Security by design: modewoord of toverwoord in de strijd tegen cybercrime?

En, last but not least, is security by design de oplossing voor onze (terechte) zorgen met betrekking tot cybercrime?
Het begrip privacy by design is in de jaren 90 geïntroduceerd door Canadese privacytoezichthouder Ann Cavoukian. Het begrip 'privacy-enhancing technologies' (PET's) bestond al. Ann Cavoukian was van mening dat 'a more substantial approach' vereist was. Met andere woorden: niet alleen technische, maar ook organisatorische en fysieke maatregelen.
Ann Couvakian introduceerde de '7 foundational principles':
- Proactief in plaats van reactief – preventief in plaats van herstellend
- Privacy als standaard
- Privacy geïntegreerd in het ontwerp
- Volledige functionaliteit – ‘positive sum’ in plaats van ‘zero-sum’
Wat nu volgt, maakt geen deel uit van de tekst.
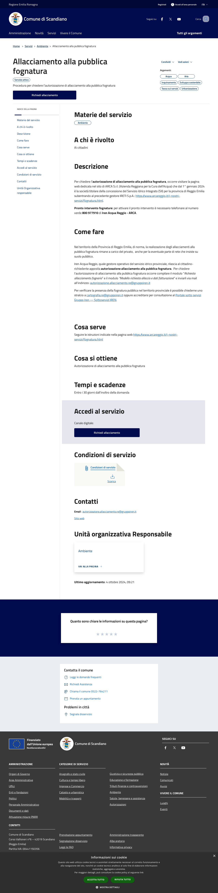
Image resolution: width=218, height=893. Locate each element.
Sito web (79, 518)
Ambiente (42, 46)
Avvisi (163, 786)
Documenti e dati (19, 811)
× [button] (214, 856)
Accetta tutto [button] (95, 879)
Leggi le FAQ (66, 847)
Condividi (168, 62)
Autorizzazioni (118, 804)
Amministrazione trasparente (127, 835)
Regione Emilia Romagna (23, 4)
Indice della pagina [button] (27, 109)
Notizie (164, 774)
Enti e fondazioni (18, 792)
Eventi (164, 809)
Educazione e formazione (124, 780)
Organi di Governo (19, 774)
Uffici (12, 786)
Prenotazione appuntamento (75, 835)
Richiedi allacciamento (45, 95)
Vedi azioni (185, 62)
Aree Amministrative (21, 780)
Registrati (162, 4)
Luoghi (164, 803)
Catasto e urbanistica (71, 792)
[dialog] (109, 872)
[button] (109, 887)
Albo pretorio (117, 841)
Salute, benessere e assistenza (127, 798)
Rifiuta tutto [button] (123, 879)
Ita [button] (205, 4)
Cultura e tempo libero (72, 780)
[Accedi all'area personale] (184, 5)
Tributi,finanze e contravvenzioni (129, 786)
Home (16, 46)
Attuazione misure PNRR (23, 817)
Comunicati (166, 780)
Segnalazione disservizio (73, 841)
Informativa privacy (121, 847)
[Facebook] (157, 18)
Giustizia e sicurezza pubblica (126, 774)
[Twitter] (166, 18)
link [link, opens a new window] (142, 872)
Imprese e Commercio (71, 786)
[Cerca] (205, 19)
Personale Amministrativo (24, 805)
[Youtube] (174, 18)
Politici (13, 798)
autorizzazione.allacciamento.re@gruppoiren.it (109, 512)
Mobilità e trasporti (70, 798)
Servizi (29, 46)
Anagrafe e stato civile (72, 774)
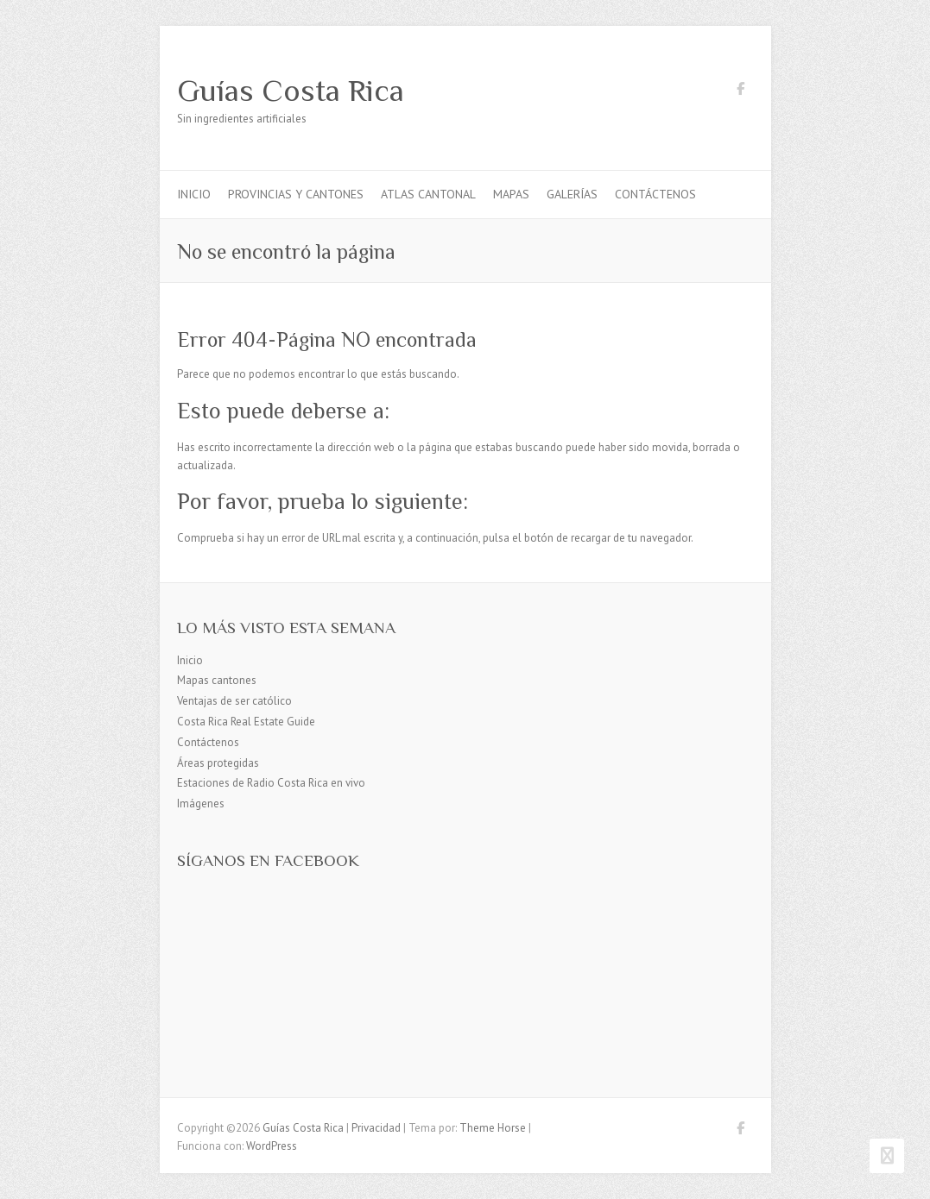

- Veiligheid van begin tot eind – bescherming tijdens de volledige levenscyclus
- Zichtbaarheid en transparantie – houd het open
- Respect voor de privacy – laat de gebruiker centraal staan
Met de zeven beginselen van privacy by design, werd in feite ook privacy by default geïntroduceerd (in de vorm van het beginsel ‘Privacy als standaard') en security by design (in de vorm van het beginsel 'Veiligheid van begin tot eind, bescherming tijdens de volledige levenscyclus'). Krachtige veiligheidsmaatregelen van begin tot eind zijn volgens Ann Cavoukian essentieel voor het behoud van privacy.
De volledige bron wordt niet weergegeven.